Exercise prompt —
Using the entries below, copy out all lines where "screenshot" is found.
Segment Start: Data for the task
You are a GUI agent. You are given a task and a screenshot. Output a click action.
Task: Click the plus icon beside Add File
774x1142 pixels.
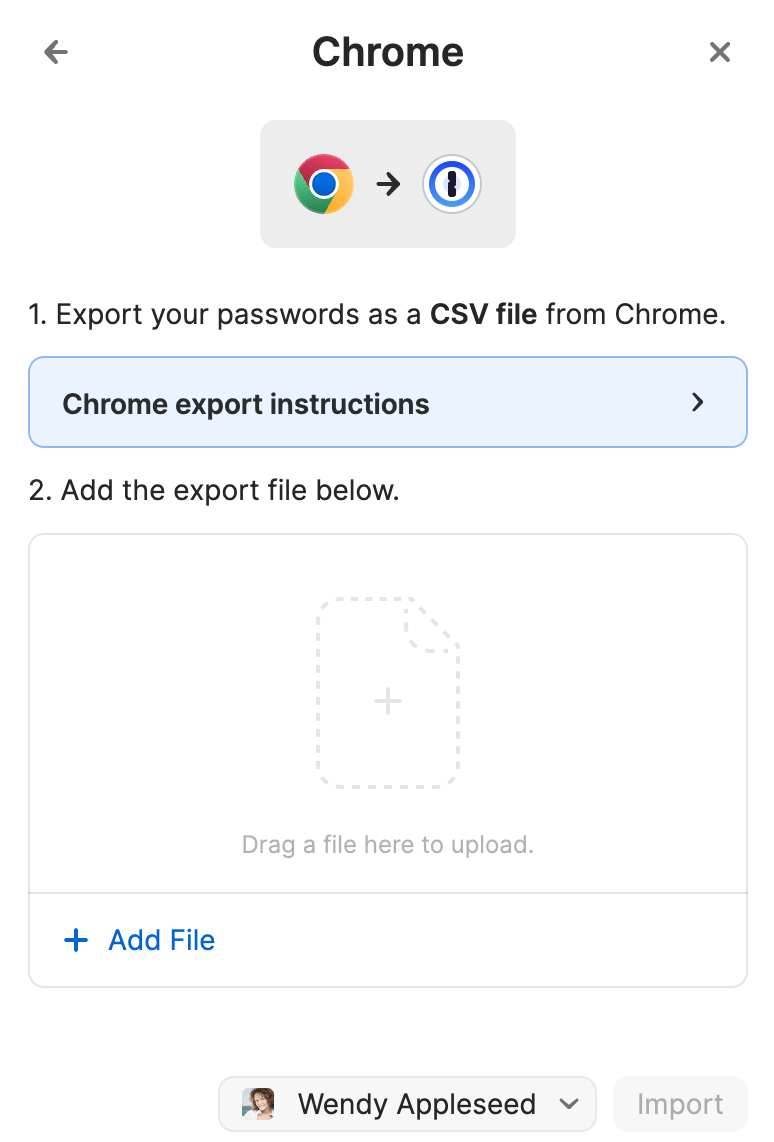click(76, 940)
Segment End: Data for the task
Segment Start: Data for the task
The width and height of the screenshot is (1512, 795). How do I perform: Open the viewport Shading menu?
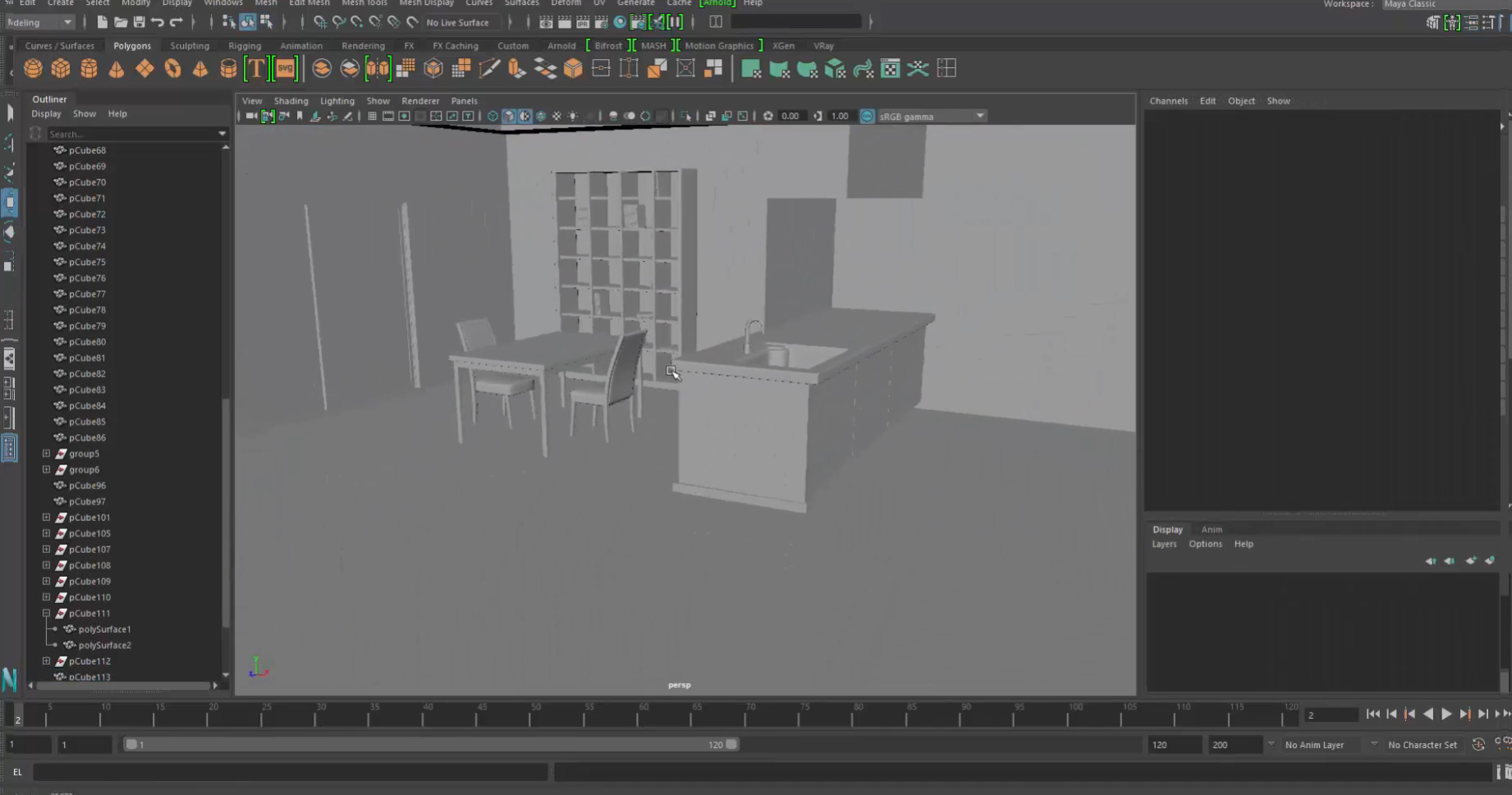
Segment End: Data for the task
Segment Start: Data for the task
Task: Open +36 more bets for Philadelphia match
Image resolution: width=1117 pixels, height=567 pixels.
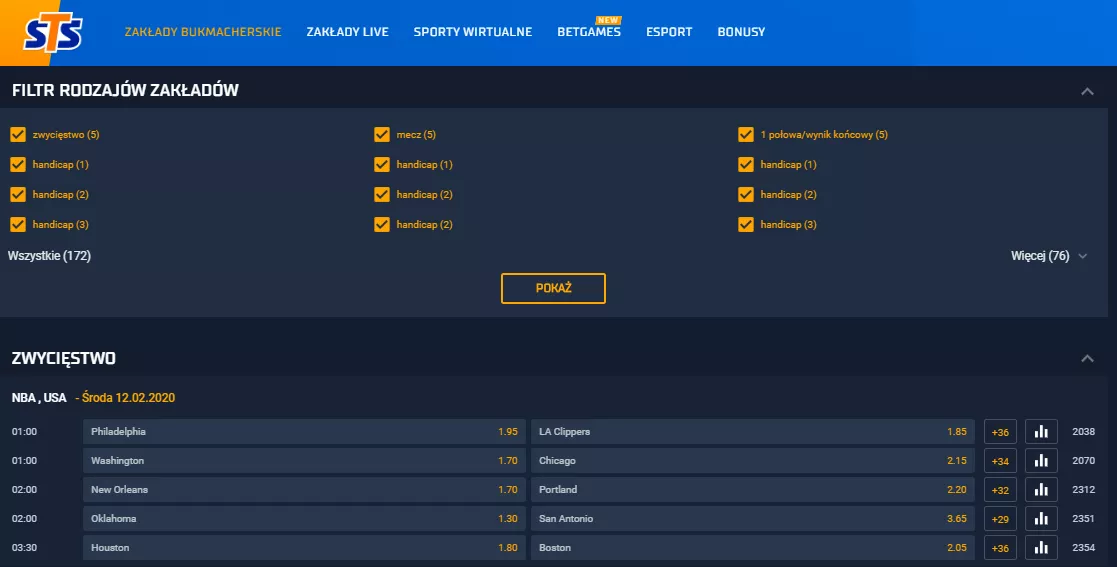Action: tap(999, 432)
Segment End: Data for the task
Written solution —
You are a GUI agent. You are given a task and a screenshot. Output a click action.
The width and height of the screenshot is (1512, 795). How do I perform: Open the viewport Shading menu?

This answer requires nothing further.